In light of his new book, Why Bob Dylan Matters, Harvard Professor Richard F. Thomas shares why the legendary singer has changed the way we experience music.
Bob Dylan, master of the English language in my lifetime, and the greatest songwriter of the last half century, has become a classic. His song is here to stay, and belongs with other classics, going back to T. S. Eliot, Shakespeare, ultimately to Homer and Virgil, the greatest poets of Greece and Rome—poets whose lyrics Dylan has been channeling in recent decades.

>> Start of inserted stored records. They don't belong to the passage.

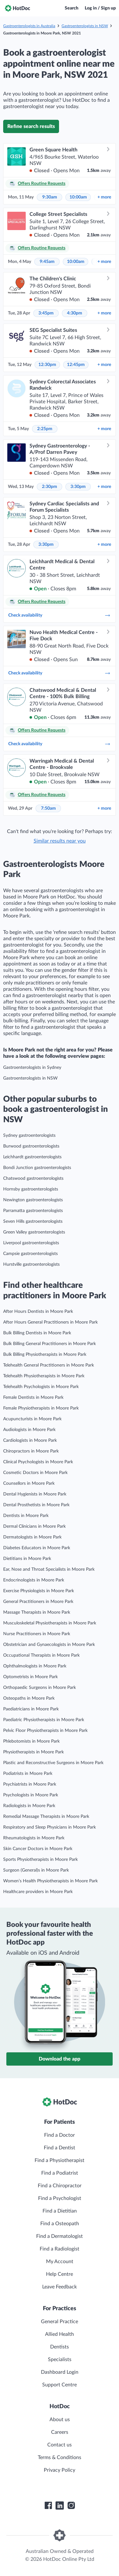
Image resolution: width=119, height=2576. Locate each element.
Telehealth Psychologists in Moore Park (41, 1387)
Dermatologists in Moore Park (32, 1537)
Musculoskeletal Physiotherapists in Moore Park (49, 1623)
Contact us (59, 2444)
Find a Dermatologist (59, 2236)
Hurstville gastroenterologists (31, 1264)
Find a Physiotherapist (59, 2160)
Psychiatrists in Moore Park (29, 1784)
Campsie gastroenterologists (30, 1253)
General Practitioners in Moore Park (38, 1601)
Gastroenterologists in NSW (85, 26)
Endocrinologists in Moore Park (33, 1580)
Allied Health (59, 2334)
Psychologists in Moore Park (30, 1795)
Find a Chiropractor (60, 2185)
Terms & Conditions (59, 2457)
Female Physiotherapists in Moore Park (41, 1408)
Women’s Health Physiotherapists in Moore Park (50, 1881)
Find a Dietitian (60, 2211)
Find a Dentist (59, 2147)
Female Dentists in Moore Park (33, 1397)
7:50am (48, 808)
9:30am (49, 197)
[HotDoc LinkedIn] (59, 2505)
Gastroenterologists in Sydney (32, 1067)
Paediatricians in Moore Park (31, 1709)
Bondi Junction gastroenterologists (37, 1168)
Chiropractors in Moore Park (31, 1451)
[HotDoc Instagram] (71, 2505)
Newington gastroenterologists (33, 1200)
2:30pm (49, 486)
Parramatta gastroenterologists (33, 1211)
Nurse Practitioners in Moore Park (36, 1634)
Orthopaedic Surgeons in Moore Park (39, 1687)
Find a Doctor (59, 2135)
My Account (59, 2261)
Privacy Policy (59, 2470)
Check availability (59, 615)
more (104, 197)
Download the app (59, 2058)
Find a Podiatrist (59, 2173)
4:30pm (74, 313)
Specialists (59, 2359)
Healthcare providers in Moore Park (38, 1892)
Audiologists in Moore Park (29, 1430)
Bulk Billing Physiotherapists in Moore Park (44, 1354)
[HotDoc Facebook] (48, 2505)
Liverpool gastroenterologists (31, 1243)
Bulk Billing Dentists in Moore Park (37, 1333)
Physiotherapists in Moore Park (33, 1752)
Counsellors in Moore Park (29, 1483)
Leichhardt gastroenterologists (32, 1157)
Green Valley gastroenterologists (34, 1232)
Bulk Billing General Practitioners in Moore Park (49, 1344)
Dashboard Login (59, 2372)
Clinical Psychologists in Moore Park (38, 1462)
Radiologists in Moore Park (29, 1806)
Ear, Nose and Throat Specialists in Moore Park (49, 1569)
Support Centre (59, 2384)
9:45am (47, 261)
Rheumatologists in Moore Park (33, 1838)
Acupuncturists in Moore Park (32, 1419)
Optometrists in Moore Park (30, 1677)
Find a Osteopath (59, 2223)
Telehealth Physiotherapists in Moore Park (43, 1376)
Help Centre (59, 2274)
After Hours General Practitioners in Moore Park (50, 1322)
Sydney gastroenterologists (29, 1135)
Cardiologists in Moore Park (30, 1440)
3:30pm (78, 486)
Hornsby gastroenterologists (30, 1189)
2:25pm (44, 429)
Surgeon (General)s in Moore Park (36, 1870)
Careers (59, 2432)
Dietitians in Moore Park (27, 1558)
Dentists (59, 2346)
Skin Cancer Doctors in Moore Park (37, 1849)
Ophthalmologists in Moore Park (34, 1666)
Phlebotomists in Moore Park (31, 1741)
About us (60, 2419)
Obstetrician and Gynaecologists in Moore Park (49, 1644)
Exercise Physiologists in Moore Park (38, 1591)
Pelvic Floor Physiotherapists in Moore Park (45, 1730)
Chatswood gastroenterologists (33, 1178)
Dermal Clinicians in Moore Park (34, 1526)
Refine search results (31, 126)
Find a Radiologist (59, 2248)
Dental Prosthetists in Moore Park (36, 1505)
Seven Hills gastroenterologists (33, 1221)
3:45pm (46, 313)
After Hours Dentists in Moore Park (38, 1311)
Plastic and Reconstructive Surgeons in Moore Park (53, 1763)
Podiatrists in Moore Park (27, 1773)
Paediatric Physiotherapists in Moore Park (43, 1720)
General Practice (59, 2321)
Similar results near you (60, 840)
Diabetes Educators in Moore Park (36, 1548)
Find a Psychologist (59, 2198)
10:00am (78, 197)
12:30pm (47, 364)
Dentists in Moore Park (26, 1515)
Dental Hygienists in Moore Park (34, 1494)
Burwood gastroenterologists (31, 1146)
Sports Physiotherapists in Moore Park (40, 1859)
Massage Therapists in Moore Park (36, 1612)
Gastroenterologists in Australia (29, 26)
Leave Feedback (59, 2286)
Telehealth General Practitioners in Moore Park (48, 1365)
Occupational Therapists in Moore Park (41, 1655)
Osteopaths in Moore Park (29, 1698)
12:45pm (76, 364)
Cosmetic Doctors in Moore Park (35, 1473)
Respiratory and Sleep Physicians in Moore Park (49, 1827)
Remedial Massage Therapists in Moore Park (46, 1816)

One way of thinking about a classic is to imagine a world in which a particular artistic genius did not exist, to think of what would not have happened if we subtracted that genius. Without Homer there would have been no Greek tragedy, no Virgil. Without Virgil, later poets such as Dante, Milton, Eliot and Seamus Heaney would have written something, but not the works they actually gave us. Similarly, in the mid-1960s Bob Dylan utterly transformed popular music, both lyrics and performance, and he has continued to do so for over 50 years. The models he sought were outside the song tradition, the French Symbolists, the Romantic poets, the Beats, but also within that tradition, in the rich and deep traditions of folk music. “I had all the vernacular down,” says Dylan in his Nobel Prize lecture. “When I started writing my own songs, the folk lingo was the only vocabulary that I knew, and I used it.” Everything was transformed and blended into new genres through the art of Bob Dylan. Without what he did in those years, other artists, Leonard Cohen, Joni Mitchell, Bruce Springsteen, would have done something else.
In the lecture Dylan reveals some of the musical and literary figures who influenced him, starting out with Buddy Holly, the rock 'n' roll singer he saw and heard aged 18, days before Holly died in a plane crash. The lecture ends with Homer, one of the authors he says “stuck with me ever since I read them way back in grammar school”—“I return once again to Homer, who says, “Sing in me, oh Muse, and through me tell the story.”
These revealing words hint at the ways Dylan’s art has evolved across these years, from way back in the Latin Club at Hibbing High School in northern Minnesota, to his entering into the worlds of ancient and modern poets and singers and recreating new worlds in his own astonishing art.
In his memoir Chronicles, Volume One (2004), a creative work as much like a novel as an autobiography, Dylan talks about the three ingredients of his songwriting: experience, observation and imagination. In Why Bob Dylan Matters (HarperCollins 2017) I explore all three elements, revealing how the imaginative mind of Dylan has across the years transformed a wealth of things seen, heard, read, and experienced into a written and performed art that will not see its equal. Like that of Virgil or Eliot, his is a voice for the ages, a modern classic.